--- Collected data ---
[Start of Attachment]

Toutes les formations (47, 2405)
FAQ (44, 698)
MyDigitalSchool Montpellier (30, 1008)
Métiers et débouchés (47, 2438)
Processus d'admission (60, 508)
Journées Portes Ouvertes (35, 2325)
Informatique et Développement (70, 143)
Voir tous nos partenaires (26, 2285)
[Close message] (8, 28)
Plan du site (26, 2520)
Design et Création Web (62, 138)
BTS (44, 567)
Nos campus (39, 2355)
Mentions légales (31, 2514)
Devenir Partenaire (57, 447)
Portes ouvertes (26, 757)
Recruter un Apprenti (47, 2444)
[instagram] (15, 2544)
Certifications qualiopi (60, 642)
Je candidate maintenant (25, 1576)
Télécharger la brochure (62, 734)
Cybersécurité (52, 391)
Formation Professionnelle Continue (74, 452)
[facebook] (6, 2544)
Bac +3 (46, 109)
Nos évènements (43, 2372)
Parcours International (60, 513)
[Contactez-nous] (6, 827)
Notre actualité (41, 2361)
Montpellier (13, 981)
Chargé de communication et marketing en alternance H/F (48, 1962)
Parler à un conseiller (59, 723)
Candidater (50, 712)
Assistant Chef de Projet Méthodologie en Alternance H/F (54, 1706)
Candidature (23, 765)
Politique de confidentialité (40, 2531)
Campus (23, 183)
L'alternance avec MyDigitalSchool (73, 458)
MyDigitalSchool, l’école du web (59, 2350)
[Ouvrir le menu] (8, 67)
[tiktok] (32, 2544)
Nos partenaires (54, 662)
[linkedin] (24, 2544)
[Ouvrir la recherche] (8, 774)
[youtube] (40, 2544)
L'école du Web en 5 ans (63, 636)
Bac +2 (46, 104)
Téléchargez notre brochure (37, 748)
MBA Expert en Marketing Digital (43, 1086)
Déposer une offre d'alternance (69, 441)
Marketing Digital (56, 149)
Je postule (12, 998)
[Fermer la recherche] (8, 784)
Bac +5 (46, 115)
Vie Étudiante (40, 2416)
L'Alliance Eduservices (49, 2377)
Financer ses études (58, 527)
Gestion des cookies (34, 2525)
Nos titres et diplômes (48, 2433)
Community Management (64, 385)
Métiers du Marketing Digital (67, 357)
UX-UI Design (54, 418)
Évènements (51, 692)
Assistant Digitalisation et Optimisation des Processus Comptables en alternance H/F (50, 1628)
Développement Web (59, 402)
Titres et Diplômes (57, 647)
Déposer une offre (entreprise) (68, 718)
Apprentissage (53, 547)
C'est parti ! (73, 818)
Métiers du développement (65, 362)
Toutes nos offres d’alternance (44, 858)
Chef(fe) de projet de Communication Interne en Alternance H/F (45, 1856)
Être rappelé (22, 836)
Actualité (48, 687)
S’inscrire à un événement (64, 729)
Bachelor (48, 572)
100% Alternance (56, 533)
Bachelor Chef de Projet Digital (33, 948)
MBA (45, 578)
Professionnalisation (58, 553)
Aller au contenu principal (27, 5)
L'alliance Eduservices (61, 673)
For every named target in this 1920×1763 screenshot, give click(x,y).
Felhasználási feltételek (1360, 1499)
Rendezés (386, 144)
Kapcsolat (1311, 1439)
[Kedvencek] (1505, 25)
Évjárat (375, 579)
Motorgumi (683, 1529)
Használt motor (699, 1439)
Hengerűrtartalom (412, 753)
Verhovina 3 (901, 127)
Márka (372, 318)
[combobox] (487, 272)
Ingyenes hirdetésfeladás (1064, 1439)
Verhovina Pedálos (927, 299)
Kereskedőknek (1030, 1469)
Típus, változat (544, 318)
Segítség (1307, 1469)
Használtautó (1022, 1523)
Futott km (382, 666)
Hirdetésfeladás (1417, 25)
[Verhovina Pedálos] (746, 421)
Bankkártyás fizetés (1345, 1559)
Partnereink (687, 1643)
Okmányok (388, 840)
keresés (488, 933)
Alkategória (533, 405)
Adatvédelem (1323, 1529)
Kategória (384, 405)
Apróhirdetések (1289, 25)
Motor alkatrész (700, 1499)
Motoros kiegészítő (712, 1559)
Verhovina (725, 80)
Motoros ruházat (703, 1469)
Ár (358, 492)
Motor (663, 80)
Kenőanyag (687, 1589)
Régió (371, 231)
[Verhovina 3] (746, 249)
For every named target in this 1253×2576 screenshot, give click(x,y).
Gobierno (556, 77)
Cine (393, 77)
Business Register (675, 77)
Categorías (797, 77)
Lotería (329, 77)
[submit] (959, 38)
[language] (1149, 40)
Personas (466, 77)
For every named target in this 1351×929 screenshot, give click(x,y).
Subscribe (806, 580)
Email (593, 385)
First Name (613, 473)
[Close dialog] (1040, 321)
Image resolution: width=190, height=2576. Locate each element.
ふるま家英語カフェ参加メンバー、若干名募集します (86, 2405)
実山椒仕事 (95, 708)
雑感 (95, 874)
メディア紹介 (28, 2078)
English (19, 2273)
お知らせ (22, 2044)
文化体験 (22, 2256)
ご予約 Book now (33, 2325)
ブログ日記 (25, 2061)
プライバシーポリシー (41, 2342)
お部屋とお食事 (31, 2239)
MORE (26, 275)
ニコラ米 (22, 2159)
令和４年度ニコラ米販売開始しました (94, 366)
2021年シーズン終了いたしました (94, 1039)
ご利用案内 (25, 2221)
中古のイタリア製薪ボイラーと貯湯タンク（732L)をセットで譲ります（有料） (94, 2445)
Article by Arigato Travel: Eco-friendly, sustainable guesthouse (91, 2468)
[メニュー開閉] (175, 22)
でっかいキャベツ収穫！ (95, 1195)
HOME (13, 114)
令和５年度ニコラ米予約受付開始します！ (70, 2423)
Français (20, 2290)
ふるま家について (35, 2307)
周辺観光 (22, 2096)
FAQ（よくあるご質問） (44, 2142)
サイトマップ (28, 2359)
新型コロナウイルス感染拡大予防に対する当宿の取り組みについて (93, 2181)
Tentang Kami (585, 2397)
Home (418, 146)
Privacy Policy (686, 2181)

[End of Attachment]

What is the number of lines in the records that hold "click"? Give the number by itself.

--- ANSWER BELOW ---
3